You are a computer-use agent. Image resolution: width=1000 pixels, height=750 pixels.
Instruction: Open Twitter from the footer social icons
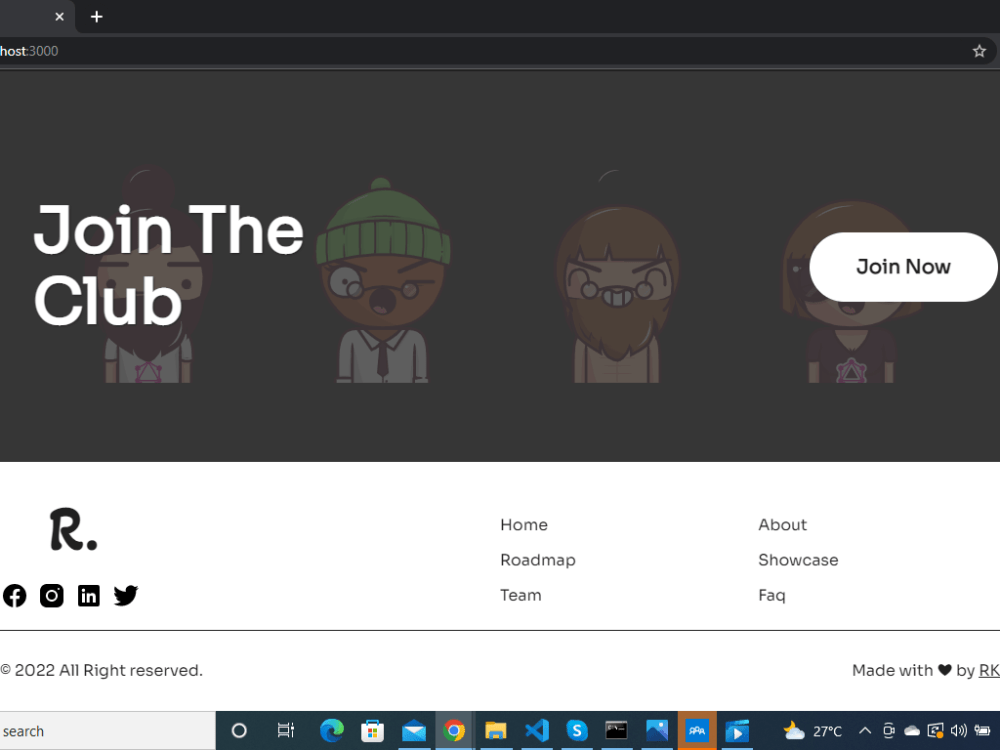(x=125, y=595)
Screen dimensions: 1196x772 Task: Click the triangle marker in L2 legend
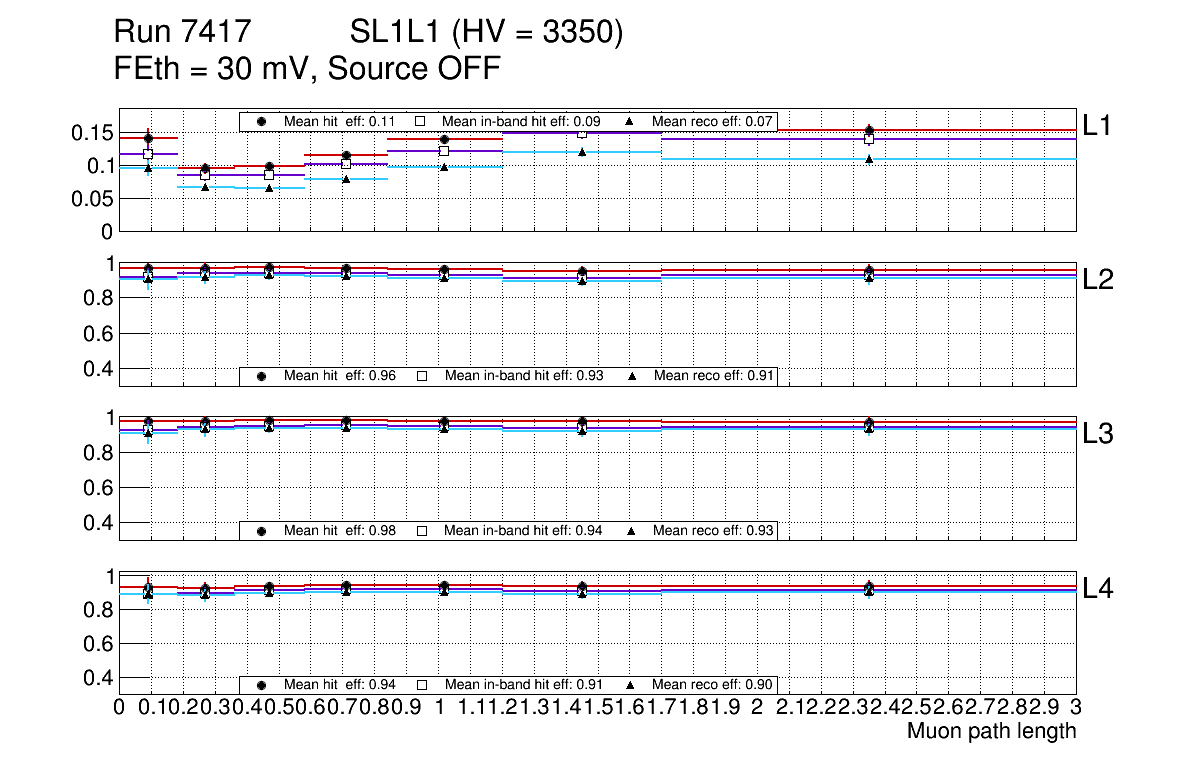(632, 376)
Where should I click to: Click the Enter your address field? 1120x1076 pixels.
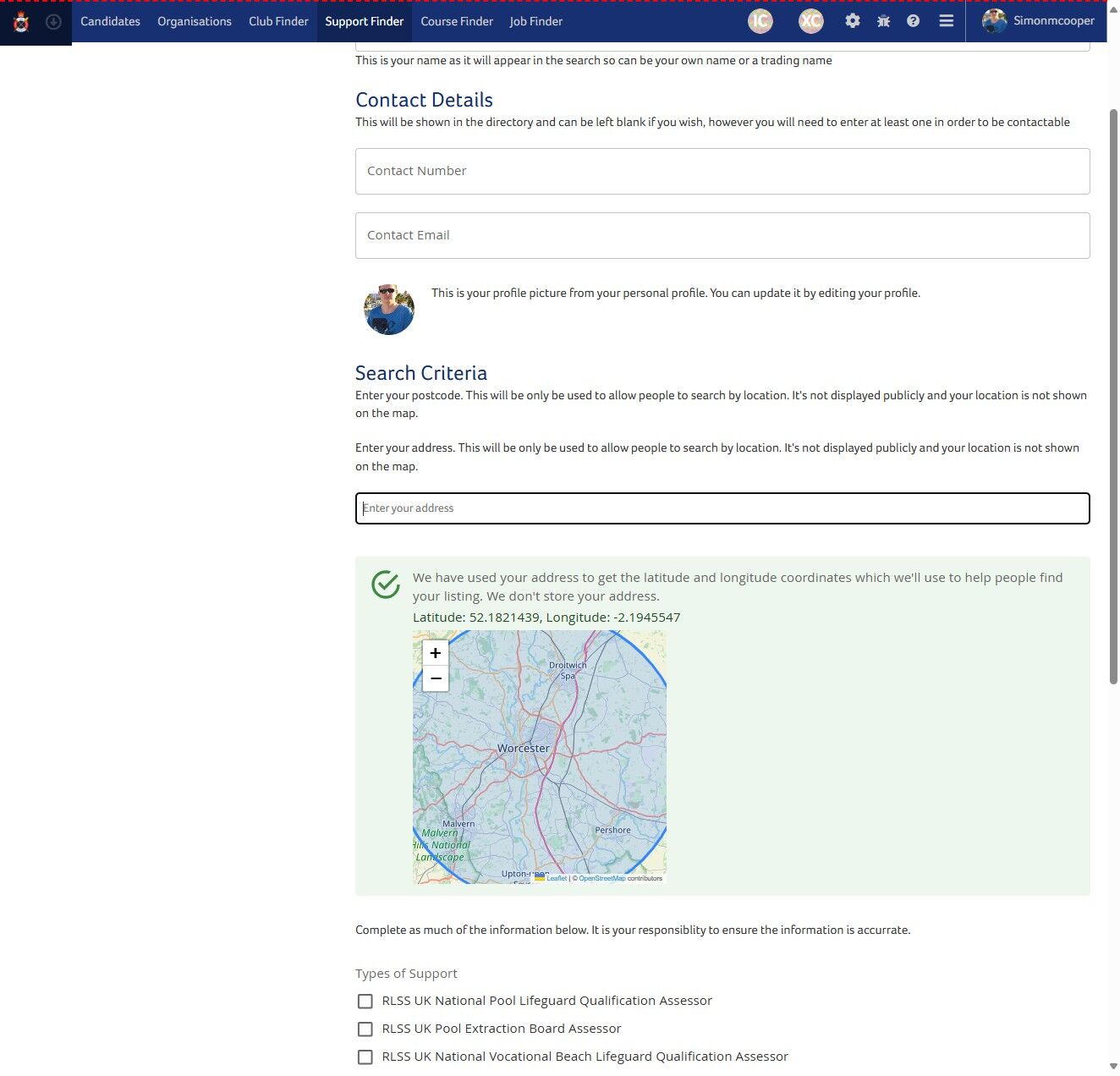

**PROBLEM TO WORK ON**.
Copy the lines above word for word, leaving out the pictures.

**FINAL ANSWER**.
You are a computer-use agent. Image resolution: width=1000 pixels, height=750 pixels.
Instruction: Open Twitter from the footer social icons
(x=125, y=595)
Screen dimensions: 1196x772 Task: Click the triangle marker in L2 legend
(632, 376)
Where should I click to: Click the Enter your address field? 1120x1076 pixels.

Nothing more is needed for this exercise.